La mostra al Vittoriano – lato Fori Imperiali – è curata da Guy Cogeval, presidente dei “Musées d’Orsay et de l’Orangerie” con Xavier Rey, direttore delle collezioni e conservatore del dipartimento di pittura del Musée d’Orsay e di Ophélie Ferlier, conservatore del dipartimento di sculture del Musée d’Orsay. I quadri sono di Edouard Manet, Claude Monet, Pierre-Auguste Renoir, Edgar Degas, Frédéric Bazille, Camille Pissarro, Paul Cézanne, Georges Seurat, Berthe Morisot, Auguste Rodin: ognuno dei quali gode di una utile scheda biografica e critica posta all’inizio del percorso espositivo.

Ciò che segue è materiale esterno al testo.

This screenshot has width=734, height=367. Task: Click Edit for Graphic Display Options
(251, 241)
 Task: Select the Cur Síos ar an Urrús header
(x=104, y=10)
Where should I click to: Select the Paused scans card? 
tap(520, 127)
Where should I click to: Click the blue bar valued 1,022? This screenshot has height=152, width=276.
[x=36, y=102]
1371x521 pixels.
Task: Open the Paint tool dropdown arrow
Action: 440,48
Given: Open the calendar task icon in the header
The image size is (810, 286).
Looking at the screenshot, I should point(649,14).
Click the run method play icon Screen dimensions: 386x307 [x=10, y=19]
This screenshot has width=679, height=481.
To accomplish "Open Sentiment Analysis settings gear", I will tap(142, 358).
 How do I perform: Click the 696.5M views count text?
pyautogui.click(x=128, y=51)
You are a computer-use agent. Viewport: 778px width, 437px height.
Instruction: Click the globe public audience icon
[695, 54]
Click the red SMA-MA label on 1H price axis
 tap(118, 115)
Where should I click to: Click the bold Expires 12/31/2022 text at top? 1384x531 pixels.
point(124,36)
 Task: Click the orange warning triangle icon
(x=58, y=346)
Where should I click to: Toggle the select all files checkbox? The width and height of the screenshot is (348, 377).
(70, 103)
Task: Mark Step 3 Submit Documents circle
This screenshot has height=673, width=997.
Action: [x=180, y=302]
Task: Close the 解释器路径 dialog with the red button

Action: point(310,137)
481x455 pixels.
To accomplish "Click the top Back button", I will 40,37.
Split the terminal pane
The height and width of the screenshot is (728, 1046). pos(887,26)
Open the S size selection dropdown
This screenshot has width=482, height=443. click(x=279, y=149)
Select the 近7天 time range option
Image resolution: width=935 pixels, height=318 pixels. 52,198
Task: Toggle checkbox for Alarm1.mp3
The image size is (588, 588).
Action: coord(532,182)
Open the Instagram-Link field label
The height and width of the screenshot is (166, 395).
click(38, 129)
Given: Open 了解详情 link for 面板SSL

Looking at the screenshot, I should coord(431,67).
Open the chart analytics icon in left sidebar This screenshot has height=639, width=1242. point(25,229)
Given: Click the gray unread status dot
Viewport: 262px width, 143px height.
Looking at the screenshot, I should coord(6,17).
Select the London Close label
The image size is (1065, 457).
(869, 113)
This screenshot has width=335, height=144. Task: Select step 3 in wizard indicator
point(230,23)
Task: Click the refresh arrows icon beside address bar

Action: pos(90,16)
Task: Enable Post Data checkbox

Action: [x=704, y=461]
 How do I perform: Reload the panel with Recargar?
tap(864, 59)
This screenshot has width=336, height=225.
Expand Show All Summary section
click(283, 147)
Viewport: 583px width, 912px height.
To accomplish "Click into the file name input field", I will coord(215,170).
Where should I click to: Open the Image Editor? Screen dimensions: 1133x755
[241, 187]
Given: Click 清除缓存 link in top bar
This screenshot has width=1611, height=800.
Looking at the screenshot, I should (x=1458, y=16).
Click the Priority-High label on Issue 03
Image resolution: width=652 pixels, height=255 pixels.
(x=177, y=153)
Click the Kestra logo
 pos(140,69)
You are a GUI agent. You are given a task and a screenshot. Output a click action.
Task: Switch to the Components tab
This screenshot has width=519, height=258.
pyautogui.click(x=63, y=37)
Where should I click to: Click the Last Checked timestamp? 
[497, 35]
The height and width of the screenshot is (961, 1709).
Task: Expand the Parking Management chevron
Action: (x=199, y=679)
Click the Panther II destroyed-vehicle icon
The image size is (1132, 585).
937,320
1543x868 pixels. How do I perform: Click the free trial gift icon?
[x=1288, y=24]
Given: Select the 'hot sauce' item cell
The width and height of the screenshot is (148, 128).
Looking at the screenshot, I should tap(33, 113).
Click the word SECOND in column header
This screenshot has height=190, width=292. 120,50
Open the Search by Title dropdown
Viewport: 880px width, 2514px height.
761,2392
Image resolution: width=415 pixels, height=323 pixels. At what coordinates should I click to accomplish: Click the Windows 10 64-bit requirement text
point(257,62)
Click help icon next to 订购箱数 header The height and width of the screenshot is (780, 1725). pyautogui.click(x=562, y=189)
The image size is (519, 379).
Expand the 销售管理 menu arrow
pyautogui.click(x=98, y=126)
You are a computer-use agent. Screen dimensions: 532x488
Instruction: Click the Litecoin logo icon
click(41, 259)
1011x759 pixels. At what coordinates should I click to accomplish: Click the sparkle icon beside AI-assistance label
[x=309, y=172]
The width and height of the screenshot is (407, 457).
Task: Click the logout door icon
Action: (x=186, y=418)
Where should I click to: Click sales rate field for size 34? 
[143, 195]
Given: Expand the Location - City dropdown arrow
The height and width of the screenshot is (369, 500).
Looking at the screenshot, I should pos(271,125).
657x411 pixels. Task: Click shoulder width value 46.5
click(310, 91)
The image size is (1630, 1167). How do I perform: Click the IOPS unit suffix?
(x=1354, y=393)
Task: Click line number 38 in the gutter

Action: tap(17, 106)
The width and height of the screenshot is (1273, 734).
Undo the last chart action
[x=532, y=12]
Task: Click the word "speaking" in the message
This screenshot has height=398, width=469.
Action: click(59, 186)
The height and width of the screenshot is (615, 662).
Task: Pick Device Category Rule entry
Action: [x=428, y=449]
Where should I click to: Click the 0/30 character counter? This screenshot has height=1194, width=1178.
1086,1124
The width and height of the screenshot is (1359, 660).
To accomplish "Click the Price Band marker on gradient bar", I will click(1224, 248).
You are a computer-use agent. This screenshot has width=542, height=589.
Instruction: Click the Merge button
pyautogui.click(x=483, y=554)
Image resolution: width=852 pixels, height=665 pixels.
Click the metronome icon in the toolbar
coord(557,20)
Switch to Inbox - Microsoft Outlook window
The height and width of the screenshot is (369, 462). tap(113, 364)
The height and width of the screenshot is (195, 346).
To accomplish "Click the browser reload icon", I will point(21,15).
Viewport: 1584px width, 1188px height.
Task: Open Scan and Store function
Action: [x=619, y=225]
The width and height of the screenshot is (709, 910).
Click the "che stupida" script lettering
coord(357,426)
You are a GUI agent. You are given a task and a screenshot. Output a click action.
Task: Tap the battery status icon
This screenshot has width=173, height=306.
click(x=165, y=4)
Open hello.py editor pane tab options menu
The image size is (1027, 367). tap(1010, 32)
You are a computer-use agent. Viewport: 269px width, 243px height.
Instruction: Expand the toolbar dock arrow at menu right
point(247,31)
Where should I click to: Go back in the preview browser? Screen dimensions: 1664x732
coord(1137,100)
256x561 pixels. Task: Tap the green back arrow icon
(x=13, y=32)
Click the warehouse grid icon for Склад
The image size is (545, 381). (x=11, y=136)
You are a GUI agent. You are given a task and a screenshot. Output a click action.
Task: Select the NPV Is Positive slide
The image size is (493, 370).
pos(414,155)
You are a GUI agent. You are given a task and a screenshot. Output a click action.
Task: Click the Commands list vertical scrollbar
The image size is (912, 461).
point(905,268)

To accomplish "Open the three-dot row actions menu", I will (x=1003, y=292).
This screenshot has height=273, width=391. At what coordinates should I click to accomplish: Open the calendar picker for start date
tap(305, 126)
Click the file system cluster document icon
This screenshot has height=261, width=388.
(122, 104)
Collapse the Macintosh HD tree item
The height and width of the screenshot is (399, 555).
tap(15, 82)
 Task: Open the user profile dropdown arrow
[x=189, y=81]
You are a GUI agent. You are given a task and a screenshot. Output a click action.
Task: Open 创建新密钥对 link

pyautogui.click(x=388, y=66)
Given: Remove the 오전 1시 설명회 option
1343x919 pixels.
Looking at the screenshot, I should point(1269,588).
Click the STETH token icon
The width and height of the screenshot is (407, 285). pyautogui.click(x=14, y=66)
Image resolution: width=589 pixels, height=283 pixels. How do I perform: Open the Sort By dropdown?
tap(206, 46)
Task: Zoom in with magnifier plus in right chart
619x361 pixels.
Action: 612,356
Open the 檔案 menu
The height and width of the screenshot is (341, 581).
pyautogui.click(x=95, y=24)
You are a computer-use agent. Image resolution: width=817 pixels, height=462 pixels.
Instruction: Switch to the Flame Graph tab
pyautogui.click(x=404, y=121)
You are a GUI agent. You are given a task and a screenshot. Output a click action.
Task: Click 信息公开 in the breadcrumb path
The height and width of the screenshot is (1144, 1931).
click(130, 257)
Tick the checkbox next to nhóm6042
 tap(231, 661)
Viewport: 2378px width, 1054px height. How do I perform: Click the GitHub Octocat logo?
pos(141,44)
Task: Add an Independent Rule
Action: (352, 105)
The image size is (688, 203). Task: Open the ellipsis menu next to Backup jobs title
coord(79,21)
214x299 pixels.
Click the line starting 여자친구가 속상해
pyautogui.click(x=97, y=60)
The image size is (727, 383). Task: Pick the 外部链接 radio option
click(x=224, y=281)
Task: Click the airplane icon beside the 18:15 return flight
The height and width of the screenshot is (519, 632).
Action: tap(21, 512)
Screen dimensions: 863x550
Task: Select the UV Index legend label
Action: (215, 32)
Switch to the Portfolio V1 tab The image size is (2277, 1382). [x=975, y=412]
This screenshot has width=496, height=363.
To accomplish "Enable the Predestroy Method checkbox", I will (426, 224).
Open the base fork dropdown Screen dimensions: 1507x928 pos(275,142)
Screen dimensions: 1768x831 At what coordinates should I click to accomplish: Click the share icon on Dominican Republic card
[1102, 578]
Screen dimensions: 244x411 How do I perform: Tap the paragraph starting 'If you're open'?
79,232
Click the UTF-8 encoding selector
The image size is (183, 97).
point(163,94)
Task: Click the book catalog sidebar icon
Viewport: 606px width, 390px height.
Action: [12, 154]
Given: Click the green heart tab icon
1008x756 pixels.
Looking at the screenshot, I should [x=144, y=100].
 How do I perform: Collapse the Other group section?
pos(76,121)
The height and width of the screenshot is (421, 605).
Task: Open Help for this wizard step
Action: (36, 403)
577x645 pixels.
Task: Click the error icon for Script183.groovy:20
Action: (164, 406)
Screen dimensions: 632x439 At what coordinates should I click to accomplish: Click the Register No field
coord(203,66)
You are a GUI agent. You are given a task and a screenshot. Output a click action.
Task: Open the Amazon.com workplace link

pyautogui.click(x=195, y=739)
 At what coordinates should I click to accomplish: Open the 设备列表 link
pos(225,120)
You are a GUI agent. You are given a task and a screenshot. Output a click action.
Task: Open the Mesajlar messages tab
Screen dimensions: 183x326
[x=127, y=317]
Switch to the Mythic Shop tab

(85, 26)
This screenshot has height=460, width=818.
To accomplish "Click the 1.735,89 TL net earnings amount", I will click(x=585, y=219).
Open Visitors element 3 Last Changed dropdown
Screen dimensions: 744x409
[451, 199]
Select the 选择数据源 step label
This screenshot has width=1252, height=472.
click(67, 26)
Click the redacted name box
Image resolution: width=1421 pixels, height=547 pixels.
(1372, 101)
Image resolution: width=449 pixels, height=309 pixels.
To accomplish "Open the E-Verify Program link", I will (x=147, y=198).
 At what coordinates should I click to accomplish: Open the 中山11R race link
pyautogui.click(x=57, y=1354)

Il movimento impressionista ha distrutto molte delle regole dell’arte accademica e i rituali delle mostre dei Salon: ha conservato soltanto l’esigenza del supporto della tela e del quadro come contenitore dell’arte. Il disegno perde importanza ed anche la raffigurazione prospettica e statica. L’ideologia canonica della rappresentazione artistica e la tavolozza cromatica – di origine rinascimentale e barocca – sono rivoluzionate a vantaggio di una ricerca della naturalezza della luce e della libertà dell’impressione estetica. Si fa prepotente il desiderio di fissare sulla tela la fugacità del momento, ma anche la psicologia dei soggetti per come è avvertita in tutta relatività dall’artista. Con gli Impressionisti si può ben parlare di una “rivoluzione dello sguardo” pittorico – posto in sintonia con la nuova percezione urbana e tecnologica – e di un significativo rinnovamento stilistico.

Nel ritrarre artisti e letterati, familiari ed amici, politici e uomini di affari, signore borghesi, bambini e adolescenti, si raffigurano con rapidità di pennellata e con intensità di sensazione episodi di vita che si svolgono fra città e campagna, in interni domestici e gite sul fiume: è un vivere sociale che si trova alle porte del XX secolo. I pittori impressionisti anticipano così lo sguardo sulla realtà che diventerà proprio delle abitanti delle grandi città fra Europa e Stati Uniti al passaggio di secolo: uno sguardo rapido, sintetico, che raccoglie in velocità tutti i segni del reale, che manipola gli oggetti sfruttando riflessi e fantasmagorie urbane. Potremmo dire che con l’estetica impressionistica lo sguardo di ognuno – l’occhio, la memoria, l’intuito, la prospettiva e il gusto personali – diventano la sorgente di una potenziale opera d’arte: una utopia che è divenuta realtà con le odierne apparecchiature digitali che consentono ad ogni persona di ritagliare e comunicare la propria percezione.

Tra i capolavori esposti “Il Balcone” (1890) e il poeta “Stéphane Mallarmé” (1876) di Manet. Bazille dipinge “Il ritratto di Renoir” (1867), con i piedi sulla sedia, modello della irrequietezza giovanile. Di Cézanne sono da segnalare “Donna con caffettiera” (1890-1895), l’Autoritratto (1875) e “Il giocatore di Carte” (1890-1892), opera dalle mille risonanze.

Nella foto: Edouard Manet (1832-1883), “Ritratto del poeta Stéphane Mallarmé” (1876), olio su tela H. 27,5; L. 36 cm.